■ **INSTRUCTIONS FOR THE TASK**: Set down each record below exactly as it stands. Pictures are not part of the copy.

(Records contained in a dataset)
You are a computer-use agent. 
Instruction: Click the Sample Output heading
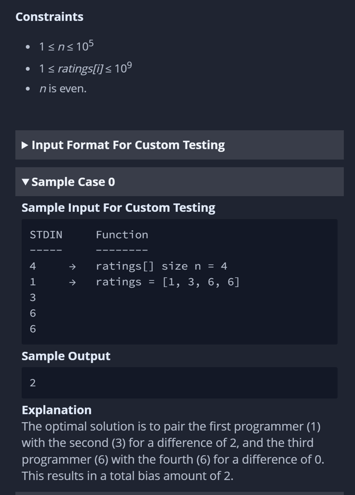point(66,356)
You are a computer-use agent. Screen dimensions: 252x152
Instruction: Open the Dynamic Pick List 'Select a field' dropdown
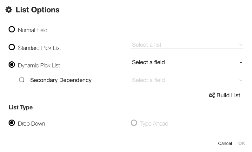pos(184,62)
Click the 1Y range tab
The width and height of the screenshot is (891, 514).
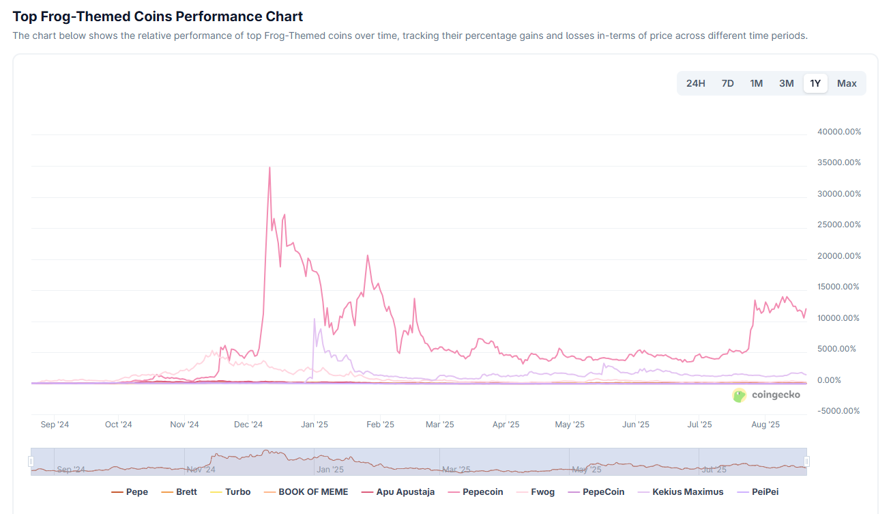point(815,83)
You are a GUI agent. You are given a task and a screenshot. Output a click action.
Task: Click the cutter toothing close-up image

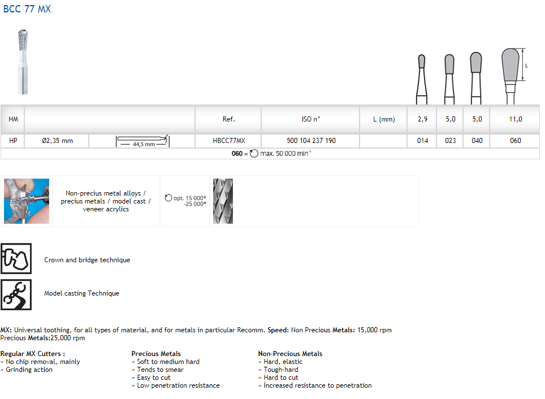[x=223, y=201]
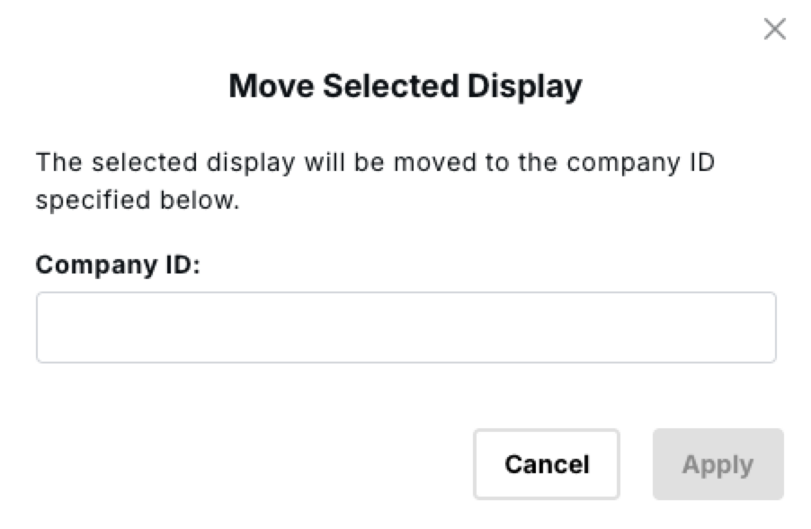This screenshot has width=811, height=529.
Task: Focus the empty Company ID text box
Action: (x=406, y=327)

■ **RESPONSE BELOW**:
You are a computer-use agent. 
Instruction: Click the Sample Output heading
point(66,356)
You are a computer-use agent. Screen dimensions: 252x152
Instruction: Open the Dynamic Pick List 'Select a field' dropdown
pos(184,62)
Click the 1Y range tab
The width and height of the screenshot is (891, 514).
point(815,83)
You are a GUI agent. You are given a task and a screenshot. Output a click action.
Task: Click the cutter toothing close-up image

[x=223, y=201]
This screenshot has width=811, height=529.
Task: Focus the empty Company ID text box
Action: (x=406, y=327)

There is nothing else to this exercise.